Containers are the new cloud

The world is moving towards various Linux Container technologies to manage their workload. Containers are a way of creating “virtual machines” (sort of) that contain “just enough” of the operating system to get the job done. If you need a web server, the container has to have it installed locally. The host operating system then has practically nothing installed. Now with un-privileged containers, each “tenant” of the server has it’s own userid namespace, and what appears to be “root” in their private namespace isn’t actually running as a privileged user in the host os, reducing security risks.

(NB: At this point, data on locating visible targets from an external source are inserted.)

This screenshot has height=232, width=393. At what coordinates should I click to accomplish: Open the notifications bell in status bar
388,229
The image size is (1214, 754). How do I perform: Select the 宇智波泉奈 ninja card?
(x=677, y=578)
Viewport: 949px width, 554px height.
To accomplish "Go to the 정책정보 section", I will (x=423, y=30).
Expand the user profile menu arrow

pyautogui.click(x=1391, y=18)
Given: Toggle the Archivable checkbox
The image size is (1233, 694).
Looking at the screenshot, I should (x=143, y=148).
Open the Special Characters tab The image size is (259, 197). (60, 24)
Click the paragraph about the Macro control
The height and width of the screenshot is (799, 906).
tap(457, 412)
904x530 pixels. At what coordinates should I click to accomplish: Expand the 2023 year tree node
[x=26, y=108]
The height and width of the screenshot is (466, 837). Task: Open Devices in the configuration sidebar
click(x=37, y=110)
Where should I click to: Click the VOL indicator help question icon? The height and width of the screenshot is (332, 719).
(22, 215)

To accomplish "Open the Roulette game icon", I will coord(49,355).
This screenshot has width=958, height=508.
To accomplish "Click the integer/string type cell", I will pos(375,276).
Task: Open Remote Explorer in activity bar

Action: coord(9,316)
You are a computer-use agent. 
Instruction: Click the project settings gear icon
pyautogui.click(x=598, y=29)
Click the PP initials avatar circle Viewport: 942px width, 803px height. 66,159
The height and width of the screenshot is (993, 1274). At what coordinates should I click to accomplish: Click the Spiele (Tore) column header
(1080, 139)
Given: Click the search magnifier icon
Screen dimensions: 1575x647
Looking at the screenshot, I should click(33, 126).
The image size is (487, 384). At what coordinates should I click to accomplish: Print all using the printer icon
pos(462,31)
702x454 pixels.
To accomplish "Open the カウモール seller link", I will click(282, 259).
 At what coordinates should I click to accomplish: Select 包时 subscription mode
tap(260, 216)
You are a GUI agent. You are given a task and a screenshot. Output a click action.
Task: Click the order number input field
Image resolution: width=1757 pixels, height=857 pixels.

Because all the containers running on each host are actually just really regular processes on a shared server, you get all the benefits of having a single process, i/o, network scheduler, shared real and virtual memory pools. There are plenty of disk management tools and techniques that make deploying a new LXC container only consume a few seconds and a few MB.

Launching Docker or other containers are usually just as easy, although setting up the virtual networks at first can be challenging. Once you have a bridge for clients, either bridged directly to the external physical ethernet interface, or routing through a firewall container, you just need to point your containers at the bridge, and they should be able to reach what they need to reach.

I suppose another challenge is presenting a service to the external world. You probably need a reverse proxy server (running in your firewall container most likely, eg. nginx) where you define ports to listen on, and different URLs and which server(s) to send that traffic to. Like I said, setting up the network can be a little challenging.